In the KVM patch review thread, what tag should the series carry if its design is still a work in progress?

* _TEXT BLOCK_
Start
BTW., transparent detection and trapping of attacks would also be nice:
if ROE is active and something running on the guest still attempts to
change the pagetables, the guest should be frozen and a syslog warning on
the hypervisor side should be printed?
Also, the feature should probably be 'default y' to help spread it on the
distro side. It's opt-in functionality from the guest side anyway, so
there's no real cost on the host side other than some minor resident
memory.
Thanks,
Ingo
On Fri, Oct 26, 2018 at 05:12:19PM +0200, Ahmed Abd El Mawgood wrote:
> Following up with my previous threads on KVM assisted Anti rootkit
> protections.
All of the changelogs in this series need to be rewritten to adhere to
Documentation/process[1]. In particular, use imperative mood and
describe why/what is being done in a self-contained manner, e.g. the
above line isn't very helpful without a lot of prior context.
[1] https://github.com/torvalds/linux/blob/master/Documentation/process/submitting-patches.rst#2-describe-your-changes
> The current version doesn't address the attacks involving pages
> remapping. It is still design in progress, nevertheless, it will be in
> my later patch sets.
This series should be tagged RFC if its design is a WIP.
On Fri, Oct 26, 2018 at 05:12:23PM +0200, Ahmed Abd El Mawgood wrote:
> This should be a little bit more readable and prone to memory leaks
Describe what is being, both in the subject line and continuing on in
the full changelog, e.g. "Small Refactoring to kvm_free_memslot" doesn't
provide any clue as to what is being done. And this is not what I would
describe as refactoring, e.g. verifying the new behavior means tracing
through its impact on __kvm_set_memory_region().
Lastly, this should be sent as a separate patch. There is no dependency
on the ROE code and if it actually addresses a potential memory leak (I
haven't actually reviewed the code itself) it should go in sooner rather
than later.
>
> Signed-off-by: Ahmed Abd El Mawgood <[email protected]>
> ---
> virt/kvm/kvm_main.c | 15 +++++++--------
> 1 file changed, 7 insertions(+), 8 deletions(-)
End
* _RECORDED DATA_
Start
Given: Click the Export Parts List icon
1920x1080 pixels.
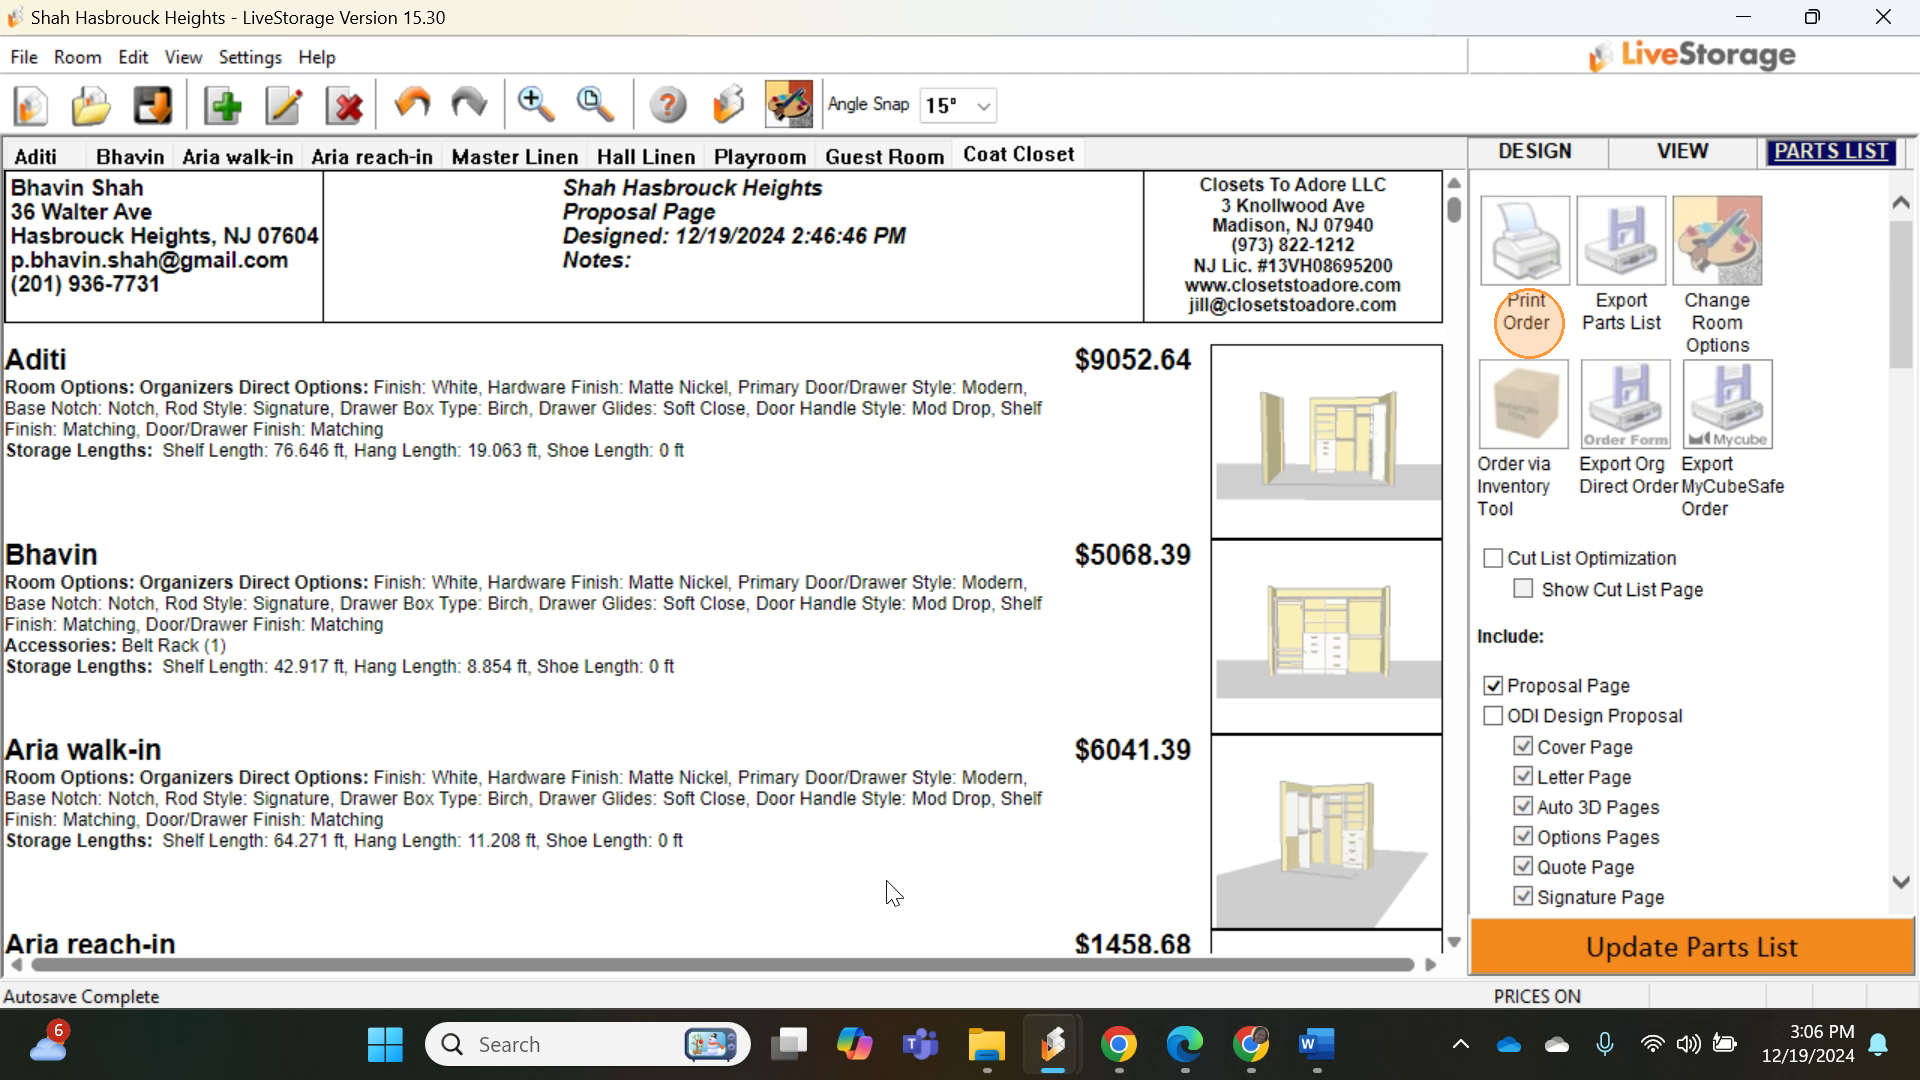Looking at the screenshot, I should 1621,241.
End
* _RESULT_
RFC